GPTZero: An App to Detect AI Authorship

In an era where academic misconduct and cheating are increasingly rampant, educators who are understandably concerned about the impact of large AI models like the text-generating ChatGPT now have an AI-detection tool of their own.
Edward Tian, a 22-year-old undergraduate student studying computer science and journalism at Princeton University, is the creator of GPTZero, a free and publicly available tool that can detect whether a piece of text is written by a human or machine.
Tian laid down the code behind the app earlier in January, after going home to Toronto, Canada, during the holiday break. Tian initially believed that only a few dozen people would try the tool out. But so far, GPTZero has received quite a bit of attention from major news outlets, in addition to the app’s website garnering over 7 million visits since its launch.
Tian, who is currently doing his thesis research on AI detection, wanted to create something that would help a wide range of people — like teachers, college admissions administrators, or someone reading an online article — figure out what they might be dealing with.
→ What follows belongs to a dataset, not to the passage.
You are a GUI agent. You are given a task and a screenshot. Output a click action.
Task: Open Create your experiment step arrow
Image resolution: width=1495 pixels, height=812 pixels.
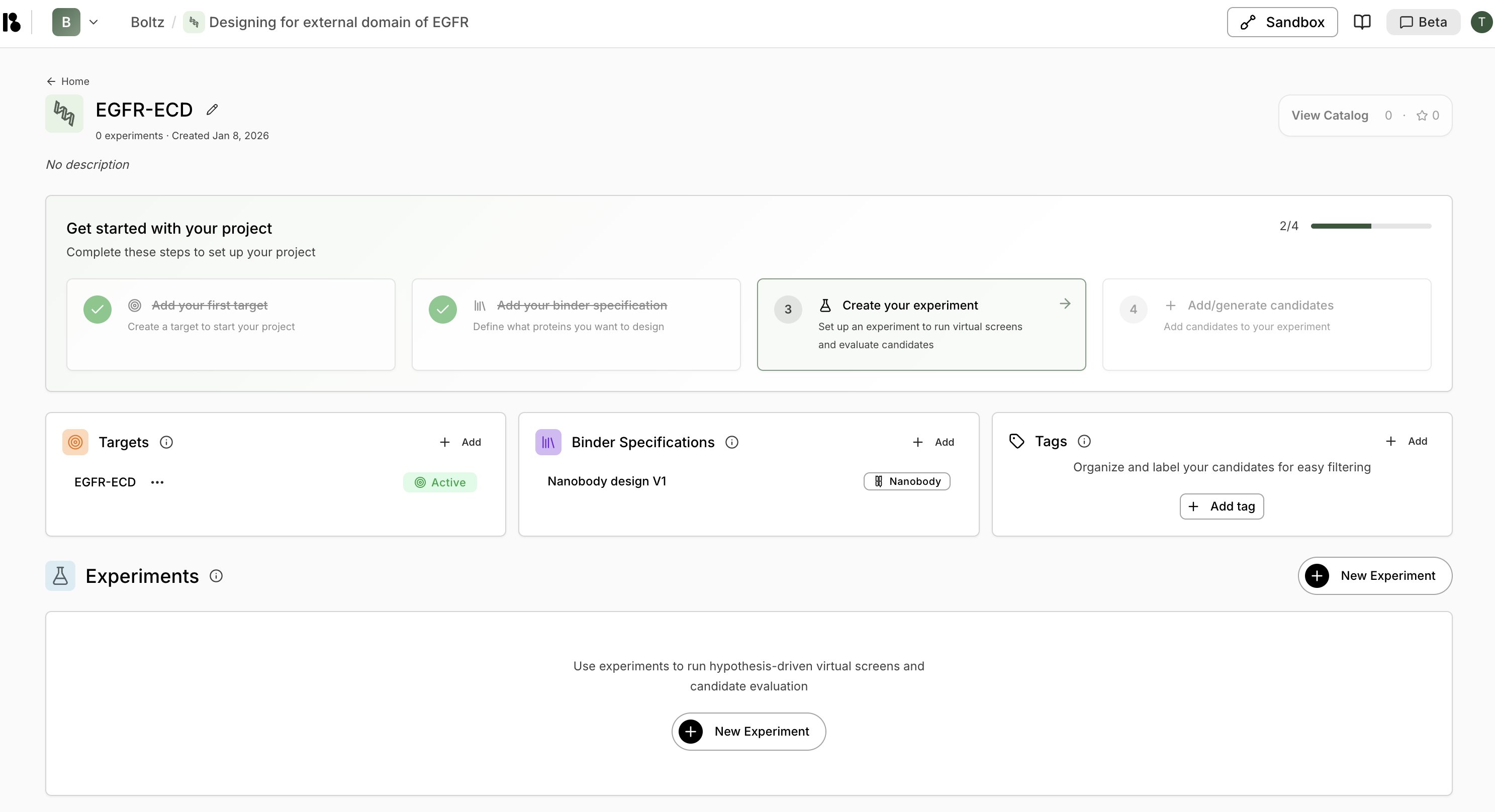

“GPTZero is about preserving the qualities that make us uniquely human,” as Tian explained on the GPTZero Substack. “In a world where AI text generation technology is rampant, we need to build the safeguards so that these technologies are adopted responsibly. This means knowing when and where AI is being applied — not to prevent ChatGPT from being used, but to prevent AI from being abused by bad actors — think bots, misinformation, election interference campaigns, trust and safety violations, differential access to generative AI among low-income students, fake news, and articles being misrepresented as human.”
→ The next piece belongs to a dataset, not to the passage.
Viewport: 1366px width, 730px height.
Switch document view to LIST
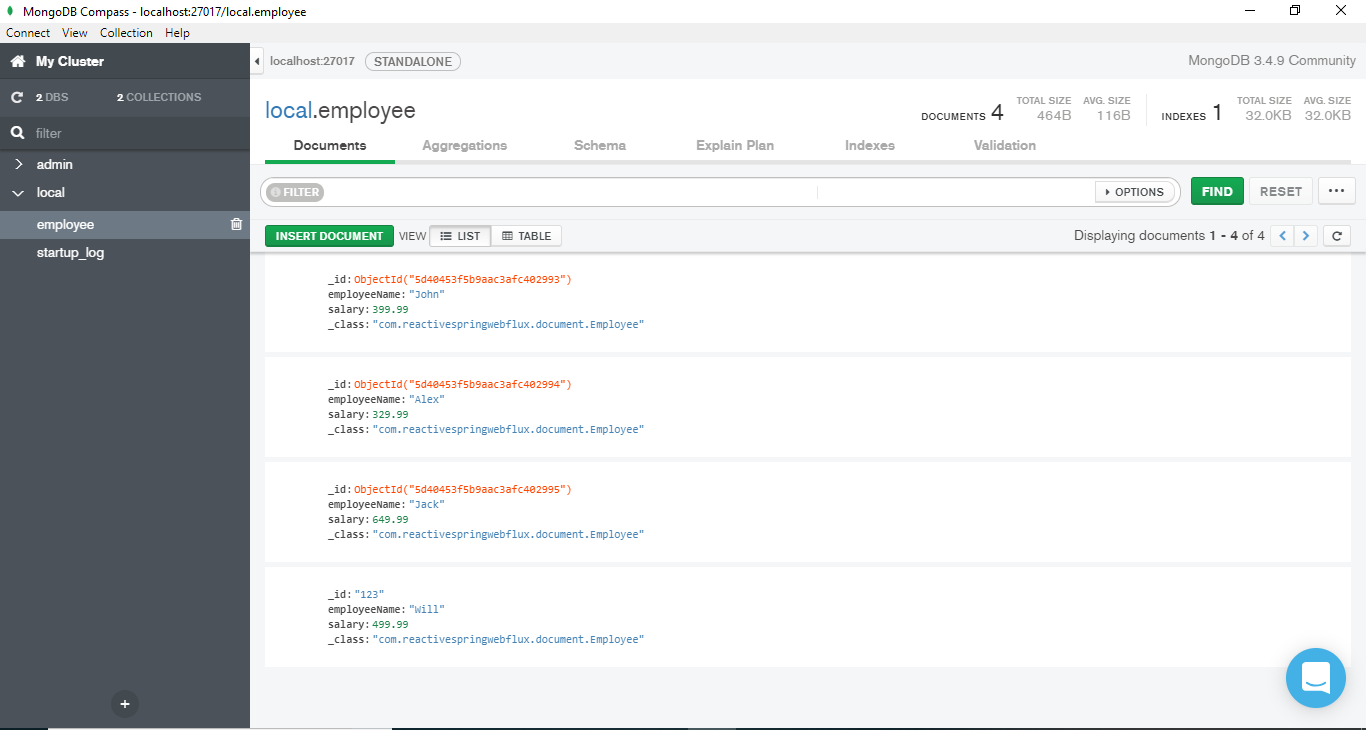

The appearance of AI-detection tools like GPTZero comes at a time when it seems like AI is making controversial waves in almost every field, whether that’s academia, tech or the art world. Models like ChatGPT — which is a conversational language model developed by OpenAI — are trained by an unimaginably massive amount of text that is scraped from the Internet. ChatGPT is built on top of the company’s family of powerful GPT-3 models, which was pegged at having more than 175 million parameters — an unprecedented number at the time of its initial release back in 2020.
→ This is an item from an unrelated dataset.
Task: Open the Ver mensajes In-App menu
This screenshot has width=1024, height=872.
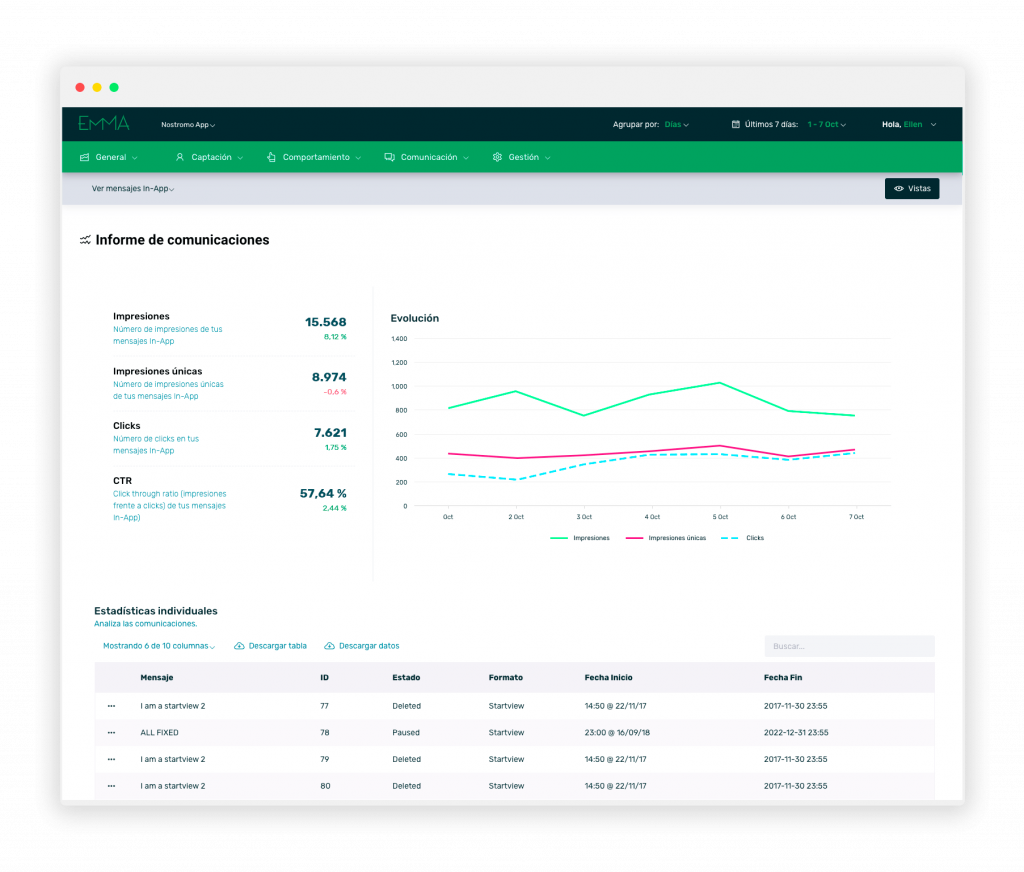Action: click(x=132, y=188)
Perplexity and ‘Burstiness’
GPTZero works by analyzing text for certain indicators, such as what Tian calls “perplexity” and “burstiness.” Perplexity refers to how complex or random a text might be. If GPTZero is “perplexed” by the text it is evaluating, then it is more complex, and therefore, more likely to be authored by a human. Burstiness refers to patterns of diversity in sentence structure, which can indicate whether a written text is machine-generated or not.
“Burstiness, in a sense, is variance in writing — you can think of it as human creativity, and because of our short-term memory, we have sudden bursts and creativity and differences in our writing, while machines have pretty ubiquitous and constant writing over time, especially if these machines are as powerful as ChatGPT,” as Tian explained in an interview with Yahoo! Finance Live.
Tian is now working to further improve the app’s accuracy. In addition, he is in discussions with various school boards and scholarships about using a newer, institutional version of the model, GPTZeroX. Nevertheless, Tian is still planning to keep the online copy-and-paste version of the app free for widespread public use.
While Tian’s development of GPTZero stems from his interest in the responsible use of AI, Tian asserts that he doesn’t want the use of AI to be banned indiscriminately. Rather, he’s hoping that the social impact of AI adoption will be influenced in a way that promotes equity and transparency, especially as AI will likely become more ubiquitous in the future.
“These technologies are here. And I absolutely believe AI is here to stay. It is the future. And students shouldn’t be taken away [from] the opportunity to interact. It should be adopted responsibly, [because] soon [using] ChatGPT will cost money. So it’s no longer just a responsible AI issue, but also an equity issue because students in low-income neighborhoods might just never have access to this technology when students in higher-income neighborhoods might be paying for it. But if there’s a blanket ban, then we actually don’t know where it’s being used as well.”